__Exercise directions__: Lines of the records that hold the word "agent" are to be counted; give the number and nothing more.

__Collected data__:
%%
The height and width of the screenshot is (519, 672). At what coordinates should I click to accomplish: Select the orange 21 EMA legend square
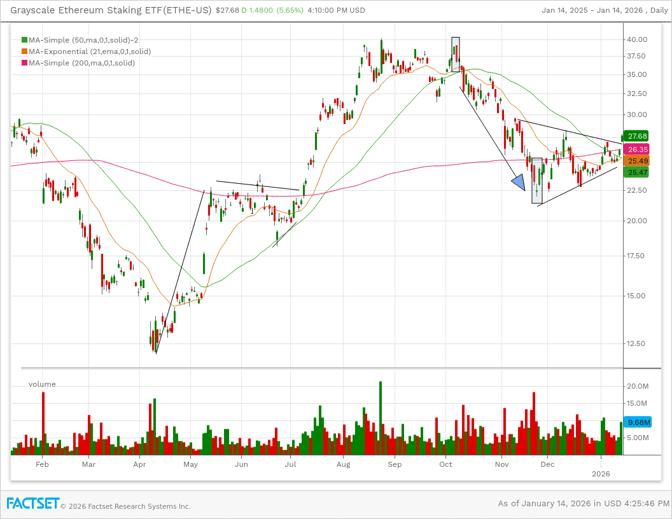pyautogui.click(x=24, y=51)
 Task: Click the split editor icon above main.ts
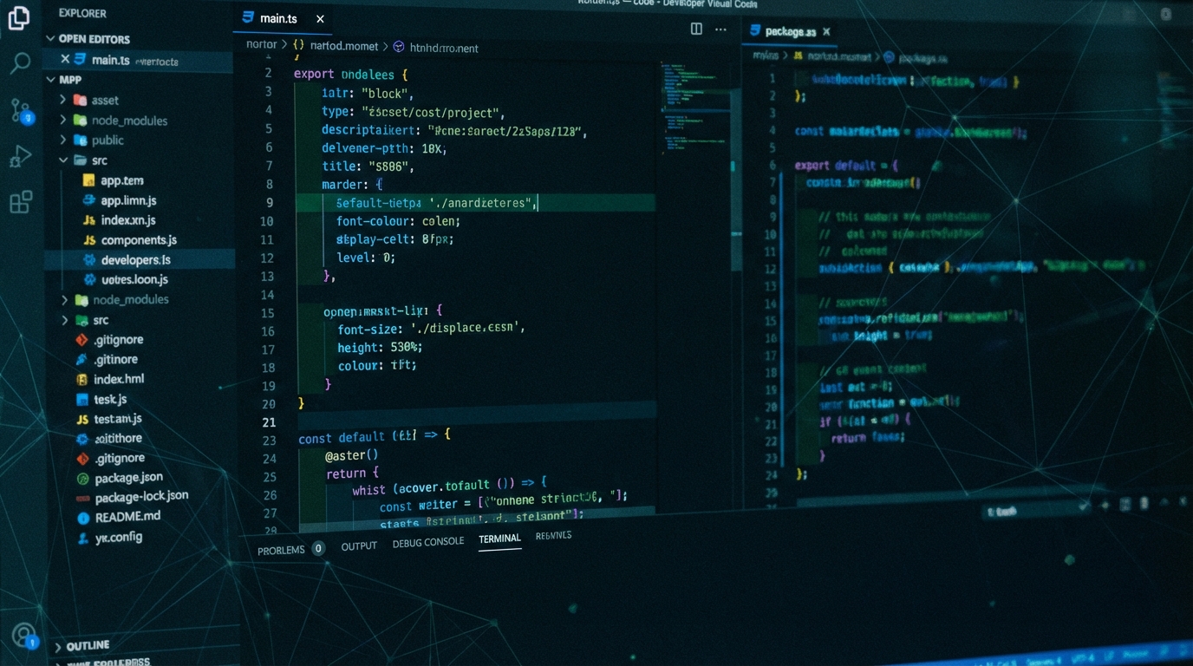click(x=696, y=29)
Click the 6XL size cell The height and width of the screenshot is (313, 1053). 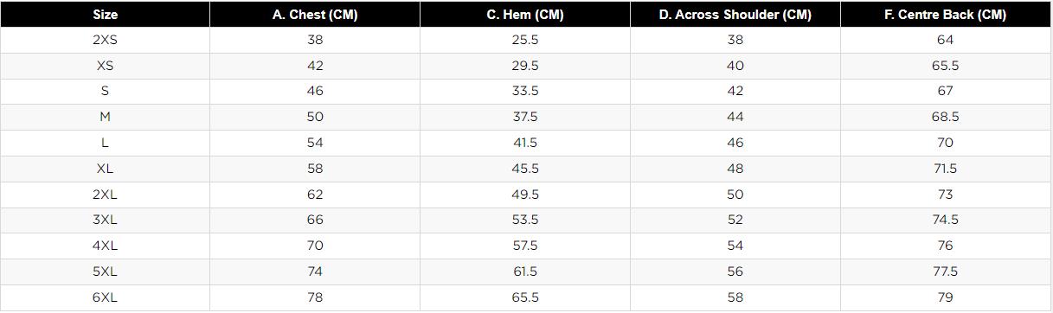click(x=105, y=297)
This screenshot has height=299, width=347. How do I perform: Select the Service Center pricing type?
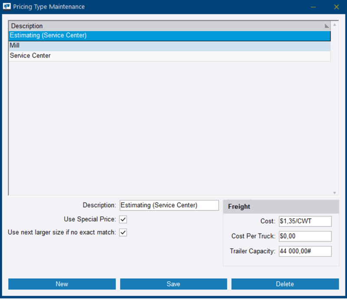(87, 56)
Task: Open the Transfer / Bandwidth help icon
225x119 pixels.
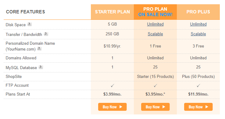Action: coord(46,34)
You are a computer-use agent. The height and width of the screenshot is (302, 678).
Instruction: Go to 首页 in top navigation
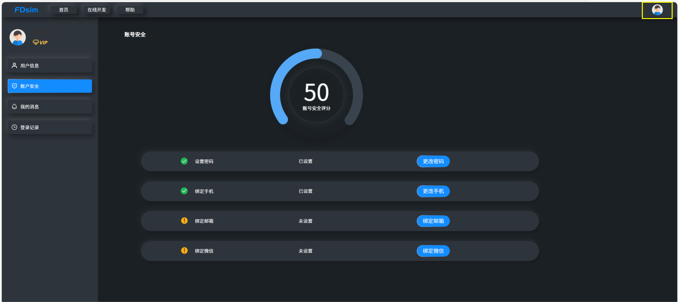click(64, 10)
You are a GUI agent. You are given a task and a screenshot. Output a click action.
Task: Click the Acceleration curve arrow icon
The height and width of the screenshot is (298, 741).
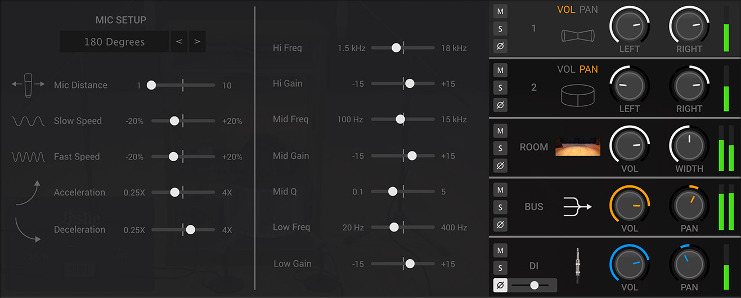[28, 193]
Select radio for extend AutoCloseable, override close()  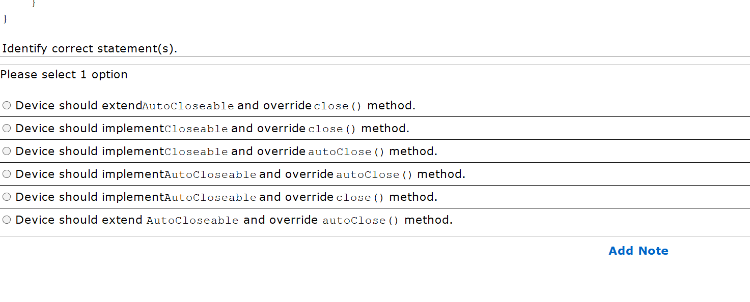pos(7,106)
%%
__Answer to this exercise__: 2